Abstract

The molecular mechanisms underlying the pathophysiology of Alzheimer's disease (AD) are still not fully understood. In AD, Wnt/beta-catenin signaling has been shown to be downregulated while the peroxisome proliferator-activated receptor (PPAR) gamma (mARN and protein) is upregulated. Certain neurodegenerative diseases share the same Wnt/beta-catenin/PPAR gamma profile, such as bipolar disorder and schizophrenia. Conversely, other NDs share an opposite profile, such as amyotrophic lateral sclerosis, Parkinson's disease, Huntington's disease, multiple sclerosis, and Friedreich's ataxia. AD is characterized by the deposition of extracellular Abeta plaques and the formation of intracellular neurofibrillary tangles in the central nervous system (CNS). Activation of Wnt signaling or inhibition of both glycogen synthase kinase-3beta and Dickkopf 1, two key negative regulators of the canonical Wnt pathway, are able to protect against Abeta neurotoxicity and to ameliorate cognitive performance in AD patients. Although PPAR gamma is upregulated in AD patients, and despite the fact that it has been shown that the PPAR gamma and Wnt/beta catenin pathway systems work in an opposite manner, PPAR gamma agonists diminish learning and memory deficits, decrease Abeta activation of microglia, and prevent hippocampal and cortical neurons from dying. These beneficial effects observed in AD transgenic mice and patients might be partially due to the anti-inflammatory properties of PPAR gamma agonists. Moreover, activation of PPAR alpha upregulates transcription of the alpha-secretase gene and represents a new therapeutic treatment for AD. This review focuses largely on the behavior of two opposing pathways in AD, namely Wnt/beta-catenin signaling and PPAR gamma. It is hoped that this approach may help to develop novel AD therapeutic strategies integrating PPAR alpha signaling.

Highlights

  • Alzheimer disease (AD) represents the most common form of neurodegenerative dementia

  • peroxisome proliferator-activated receptor (PPAR) gamma expression is high in AD, PPAR gamma agonists have been used in AD for both humans and animal models and have been shown to induce beneficial effects (Combs et al, 2000; Sastre et al, 2003; Camacho et al, 2004; D’Abramo et al, 2005; Pedersen et al, 2006; Risner et al, 2006; Escribano et al, 2010)

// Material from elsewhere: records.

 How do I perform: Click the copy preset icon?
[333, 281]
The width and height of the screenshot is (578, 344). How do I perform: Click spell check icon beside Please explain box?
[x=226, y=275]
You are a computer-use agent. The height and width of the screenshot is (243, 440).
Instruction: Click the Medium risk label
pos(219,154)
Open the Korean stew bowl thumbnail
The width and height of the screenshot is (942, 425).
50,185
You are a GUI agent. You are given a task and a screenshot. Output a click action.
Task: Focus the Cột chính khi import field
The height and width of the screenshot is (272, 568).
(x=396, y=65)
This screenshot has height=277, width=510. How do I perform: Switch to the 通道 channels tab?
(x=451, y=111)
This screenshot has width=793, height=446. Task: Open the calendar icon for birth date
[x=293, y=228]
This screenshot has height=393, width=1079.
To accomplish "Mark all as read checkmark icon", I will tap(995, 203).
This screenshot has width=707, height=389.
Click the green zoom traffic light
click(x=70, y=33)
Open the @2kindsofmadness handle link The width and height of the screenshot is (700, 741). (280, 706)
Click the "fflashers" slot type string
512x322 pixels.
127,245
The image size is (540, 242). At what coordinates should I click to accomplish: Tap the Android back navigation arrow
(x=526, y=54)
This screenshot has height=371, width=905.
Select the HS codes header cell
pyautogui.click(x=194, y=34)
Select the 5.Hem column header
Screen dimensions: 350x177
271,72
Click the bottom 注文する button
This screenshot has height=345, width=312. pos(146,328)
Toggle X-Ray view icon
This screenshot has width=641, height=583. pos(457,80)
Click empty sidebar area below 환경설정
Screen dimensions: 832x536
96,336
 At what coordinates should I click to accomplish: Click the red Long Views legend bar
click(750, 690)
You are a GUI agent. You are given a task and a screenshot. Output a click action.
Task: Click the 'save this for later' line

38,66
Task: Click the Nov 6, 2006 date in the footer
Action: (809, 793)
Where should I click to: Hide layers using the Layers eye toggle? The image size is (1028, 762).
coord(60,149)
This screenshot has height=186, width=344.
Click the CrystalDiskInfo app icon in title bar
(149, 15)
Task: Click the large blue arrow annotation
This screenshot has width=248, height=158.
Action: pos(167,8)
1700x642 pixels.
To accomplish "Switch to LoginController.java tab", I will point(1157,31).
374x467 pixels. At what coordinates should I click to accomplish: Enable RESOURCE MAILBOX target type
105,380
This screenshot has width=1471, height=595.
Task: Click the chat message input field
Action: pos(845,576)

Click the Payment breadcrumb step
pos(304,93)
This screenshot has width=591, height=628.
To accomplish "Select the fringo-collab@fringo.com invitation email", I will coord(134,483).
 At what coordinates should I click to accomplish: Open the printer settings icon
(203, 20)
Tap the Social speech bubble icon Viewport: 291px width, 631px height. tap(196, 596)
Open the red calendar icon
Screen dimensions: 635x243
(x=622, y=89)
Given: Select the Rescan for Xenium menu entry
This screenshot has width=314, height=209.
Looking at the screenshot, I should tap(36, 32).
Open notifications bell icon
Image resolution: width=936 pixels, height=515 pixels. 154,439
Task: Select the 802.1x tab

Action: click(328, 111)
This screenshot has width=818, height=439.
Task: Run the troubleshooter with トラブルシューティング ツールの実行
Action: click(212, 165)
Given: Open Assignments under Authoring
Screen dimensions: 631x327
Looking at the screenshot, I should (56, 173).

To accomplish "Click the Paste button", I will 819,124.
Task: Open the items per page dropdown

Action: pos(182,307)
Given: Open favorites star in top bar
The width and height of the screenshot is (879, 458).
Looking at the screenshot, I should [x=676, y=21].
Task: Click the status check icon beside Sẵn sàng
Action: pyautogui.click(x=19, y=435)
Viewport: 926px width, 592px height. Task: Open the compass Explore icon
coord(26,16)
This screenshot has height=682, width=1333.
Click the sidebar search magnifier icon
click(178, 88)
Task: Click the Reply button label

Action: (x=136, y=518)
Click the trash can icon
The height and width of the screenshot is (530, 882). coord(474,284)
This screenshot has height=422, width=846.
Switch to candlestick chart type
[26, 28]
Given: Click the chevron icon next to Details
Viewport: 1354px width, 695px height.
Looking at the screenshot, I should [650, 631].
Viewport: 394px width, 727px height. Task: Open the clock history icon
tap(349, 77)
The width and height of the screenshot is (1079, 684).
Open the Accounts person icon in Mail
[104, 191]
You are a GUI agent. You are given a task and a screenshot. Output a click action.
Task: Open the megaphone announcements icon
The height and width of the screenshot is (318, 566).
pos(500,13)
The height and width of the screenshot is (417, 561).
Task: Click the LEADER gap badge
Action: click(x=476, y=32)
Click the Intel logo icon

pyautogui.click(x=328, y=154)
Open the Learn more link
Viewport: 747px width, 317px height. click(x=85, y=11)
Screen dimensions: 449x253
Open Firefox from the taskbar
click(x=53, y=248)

  • Upregulation of Adam 10 signaling represents an interesting therapeutic strategy against overproduction of Abeta. These findings suggest PPAR alpha could be a therapeutic target for reducing Abeta burden in AD (Corbett et al, 2015), especially as PPAR alpha exerts powerful anti-inflammatory effects and Wnt/beta-catenin activation upregulates PPAR alpha expression (Kozinski and Dobrzyn, 2013)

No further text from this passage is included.